Вечерело. С полей тянуло прохладой. Май в этом году был с сиверком, в середине месяца даже выпал снег. Задерживался рост трав, озими. В другие весны, как это хорошо помнил Иван Глазов, в придорожном черемушнике бывало белым-бело, воздух переполнялся хмельным духом цветения, а сейчас деревья еще и лист не распустили. И все же, проходя мимо черемух, он сорвал веточку, глубоко вдохнул и… защемило сердце: от ветки пахнуло родным, знакомым.
Хоть устал солдат, оттопал пятки, но зашагал еще быстрее. Вон и дом, четвертый с краю, с белыми березами под окнами, с дощатым палисадником. Мимо небольшого пруда обозначилась тропинка, ведущая к крыльцу. Все так, как было несколько лет назад, когда он последний раз приезжал на побывку. Нет, пожалуй, не все. Крыша у конька провалилась, видно, подгнили стропила. Да и палисадник, кажись, покосился. Эх, ты… Но ничего, ничего. Главное – жив ли Серко?
Давно он не получал из дому никаких вестей. Да и куда писать. Кто о нем знал? Кочевал по госпиталям да по больницам. Болезни отняли память. Самое страшное – это тиф. Глазов и сам не знал, где сразила его эта зараза, то ли в поезде, когда после боев с белополяками перебрасывали отряд, то ли на вокзале в ожидании поезда. В больницу доставили в бессознательном состоянии. Тогда, должно быть, и пропали документы. Кому сообщать, если больной не приходит в сознание, не может вымолвить слова, а в карманах никаких бумаг. Тиф долго не отпускал его. Только было стал подниматься, как нагрянул возвратный, и снова опустилась над ним долгая темная ночь. Врачи уже не надеялись на его выздоровление, он таял на глазах. Если порой и приходил в сознание, то ничего не видел: сказалась газовая атака, которая была еще там, на германской. Но в этом, казалось, умирающем теле не погасла воля к жизни. Она и победила.

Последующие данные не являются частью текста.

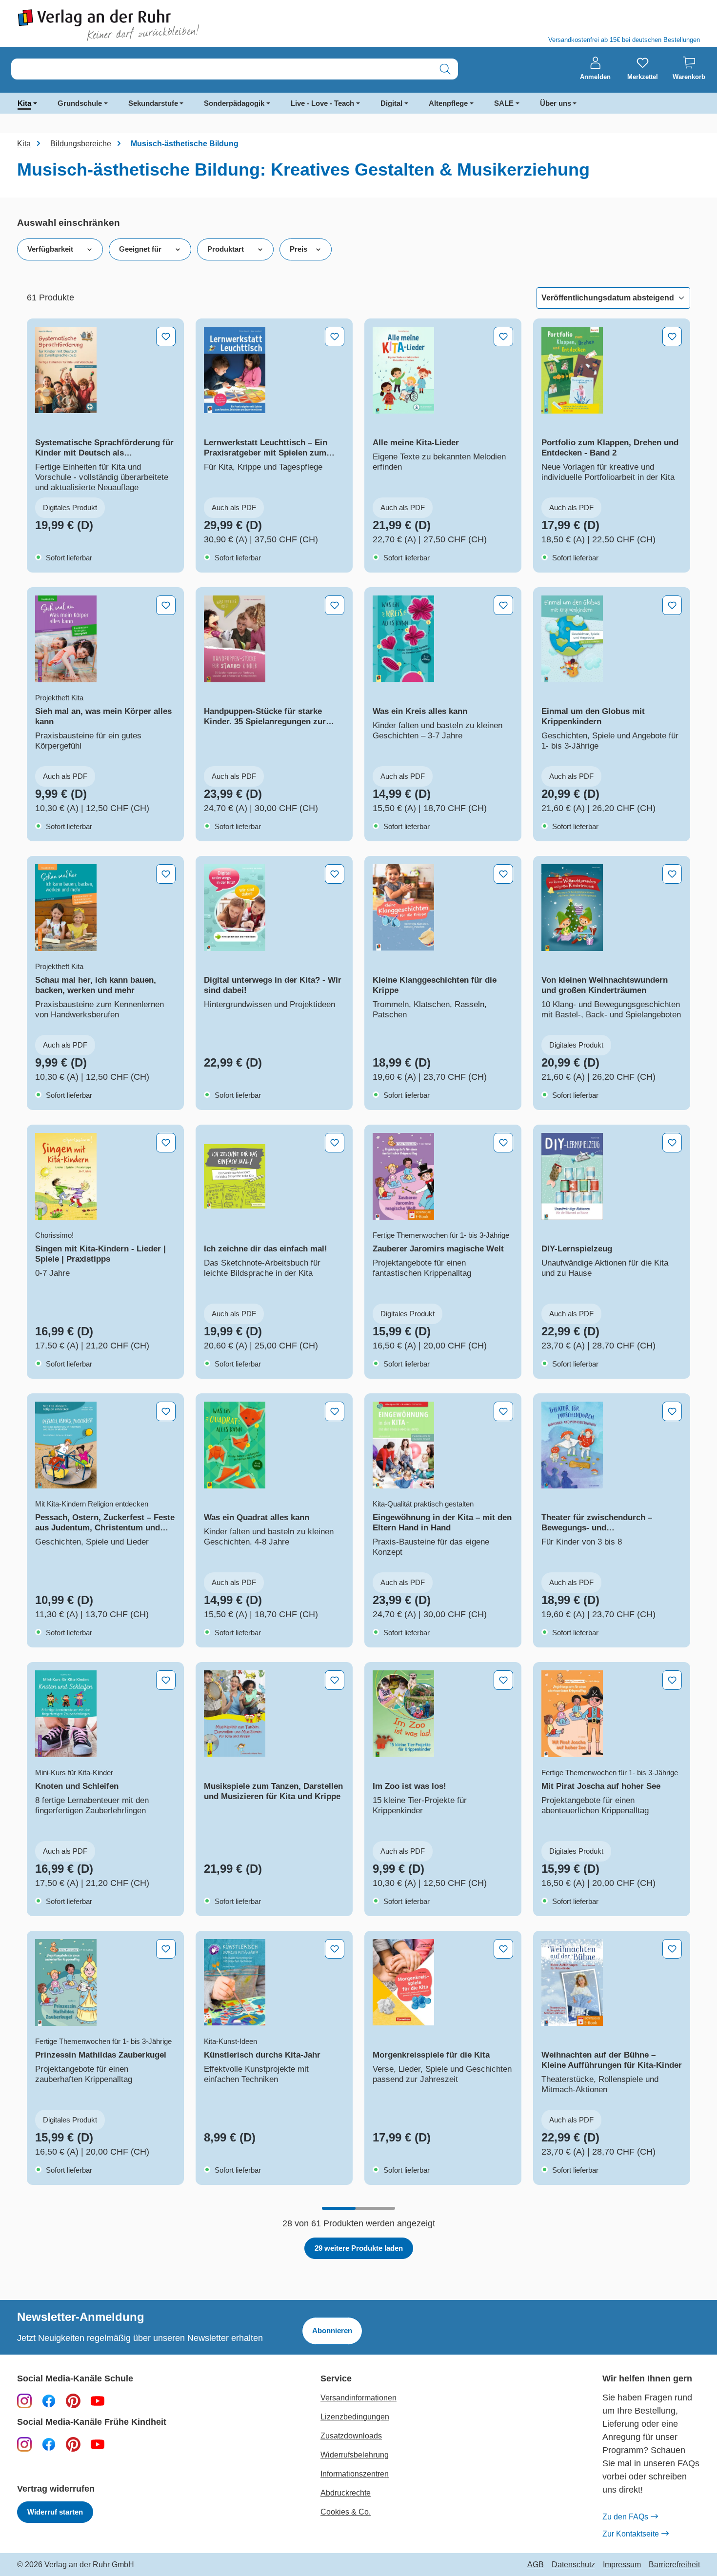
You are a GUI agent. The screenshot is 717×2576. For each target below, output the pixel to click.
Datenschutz (573, 2565)
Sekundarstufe (153, 103)
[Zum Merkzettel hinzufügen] (166, 336)
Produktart (225, 249)
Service (336, 2378)
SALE (504, 103)
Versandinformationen (358, 2398)
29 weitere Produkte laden (359, 2248)
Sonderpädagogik (234, 103)
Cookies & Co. (345, 2512)
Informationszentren (354, 2474)
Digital (391, 103)
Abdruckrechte (345, 2493)
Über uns (555, 103)
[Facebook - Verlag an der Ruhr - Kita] (48, 2444)
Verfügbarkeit (50, 249)
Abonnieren (332, 2330)
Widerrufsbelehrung (354, 2455)
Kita (24, 103)
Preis (298, 249)
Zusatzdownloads (351, 2436)
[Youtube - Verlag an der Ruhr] (97, 2400)
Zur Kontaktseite (630, 2534)
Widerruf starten (55, 2512)
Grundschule (80, 103)
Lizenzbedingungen (354, 2417)
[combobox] (222, 69)
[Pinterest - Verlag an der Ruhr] (73, 2400)
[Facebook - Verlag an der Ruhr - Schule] (48, 2400)
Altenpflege (448, 103)
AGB (535, 2565)
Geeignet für (140, 249)
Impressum (622, 2565)
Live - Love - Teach (322, 103)
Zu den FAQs (625, 2517)
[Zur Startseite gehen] (183, 25)
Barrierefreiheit (674, 2565)
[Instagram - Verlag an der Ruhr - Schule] (24, 2400)
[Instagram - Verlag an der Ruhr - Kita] (24, 2444)
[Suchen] (445, 69)
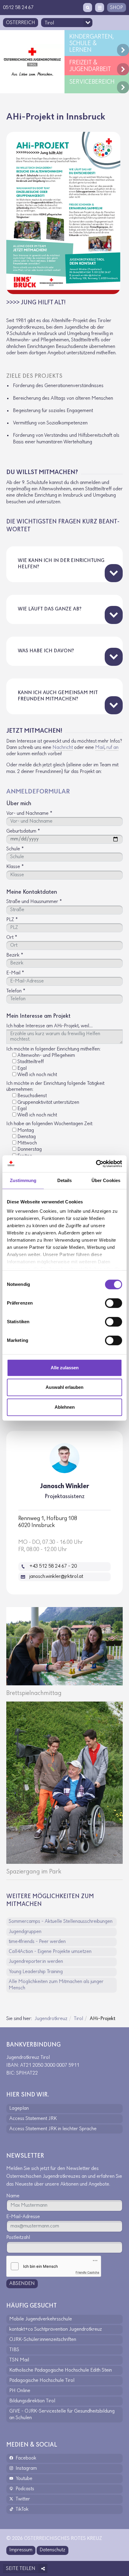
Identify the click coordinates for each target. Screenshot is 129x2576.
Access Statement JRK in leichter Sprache (53, 2129)
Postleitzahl (18, 2237)
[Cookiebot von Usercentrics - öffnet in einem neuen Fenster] (96, 1164)
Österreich (20, 23)
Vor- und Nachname (29, 813)
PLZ (12, 920)
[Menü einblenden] (99, 7)
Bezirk (14, 955)
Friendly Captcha (87, 2272)
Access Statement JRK (33, 2118)
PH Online (19, 2391)
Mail (99, 747)
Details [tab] (64, 1180)
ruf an (112, 747)
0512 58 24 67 (18, 8)
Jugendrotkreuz (51, 2019)
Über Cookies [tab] (106, 1180)
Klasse (15, 867)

Никто в доме не видел, как он переступил порог. У дверей, в кути, сбросил с плеч истрепанный в походах вещевой мешок, снял выгоревшую до белизны фуражку и, пригладив заскорузлыми пальцами усы, вышел вперед, за перегородку. Как ему хотелось громко, по-солдатски, с шуточкой-прибауточкой (он любил веселое слово) отрапортовать, что боец такой-то прибыл из «капиталки» на постоянное место жительства в семью Глазовых, но, увидев встрепенувшихся детей и жену, тихо дрогнувшим голосом произнес только одно слово:
– Здравствуйте!
Жена, Марья, с плачем бросилась к Ивану, скрестила руки на темной, будто прокопченной шее его, заголосила:
– Ваня, да ты ли это? Все глазоньки проглядела, ожидаючи тебя. Другие давным-давно возвернулись, а ты как в воду канул. Но, слава тебе господи, теперича ты дома. – И к ребятам: – Детки, это ваш тятька, наш хозяин. Идите к нему!
Первым подошел Алексей, старший сын. Он приподнялся на носки, прижался к отцу, потеребил красные нашивки на воротнике шинели и сказал:
– А я тебя знаю. И ты совсем не тятька, а папа.
– Почему?
– В книжках тятей называют папами. Я читал.
– Ого, грамотей! – ухмыльнулся отец в усы. – Будь по-твоему.
Тут он поманил желтым прокуренным пальцем второго сынка, Кузю. Тот робко подошел к тяте-папе, не смея ни к чему притронуться. Этот человек в рваной, пропахшей потом и гарью шинели был для него таким же незнакомцем, как и все, кого встречал впервые. Висела, верно, дома отцовская карточка, но на ней он был моложе, без землистых складок на лице и без усов, не таким, каким явился сейчас. Гладя вихрастую голову Кузи, отец спросил:
– А ты не помнишь меня?
– Не…
– Где ему, малюткой был, когда ты уходил, – со слезами вымолвила мать.
– И не припомнишь, когда приезжал на побывку? – продолжал отец.
– Не…
– В таком разе – будем знакомы! – Он, щекоча усами, поцеловал Кузю в губы, в лоб, в щеки.
Потом взял на руки сивобрового малыша Митю, которого все звали беленьким, он был самый младший. Перецеловав и оглядев всех сынишек, покрутил ус.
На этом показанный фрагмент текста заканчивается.